--- Exercise task ---
Repeat every line of the records below word for word, but leave out the pictures.

--- Data listing ---
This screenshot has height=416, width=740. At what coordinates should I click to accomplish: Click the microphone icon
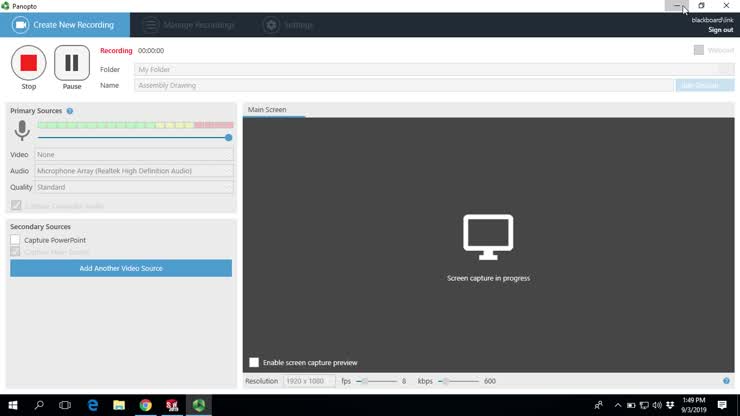coord(22,131)
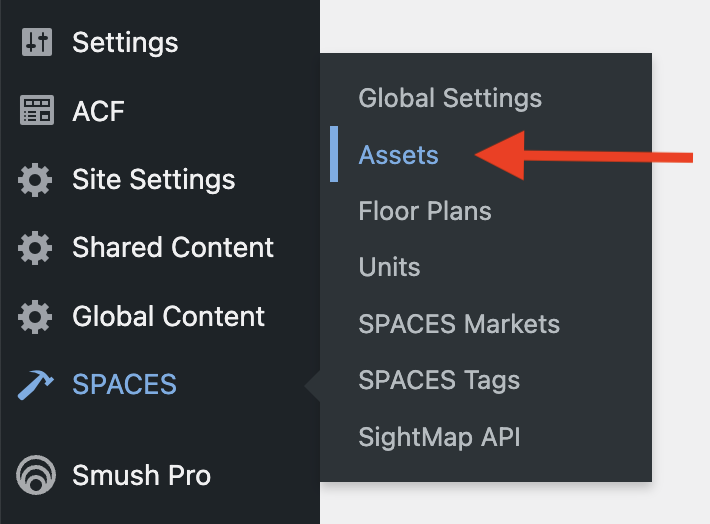The height and width of the screenshot is (524, 710).
Task: Go to Site Settings
Action: coord(154,180)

--- Reply to the task ---
This screenshot has height=416, width=740. At what coordinates should I click to accomplish: Click the microphone icon
coord(22,131)
The height and width of the screenshot is (524, 710).
Task: Go to Site Settings
Action: coord(154,180)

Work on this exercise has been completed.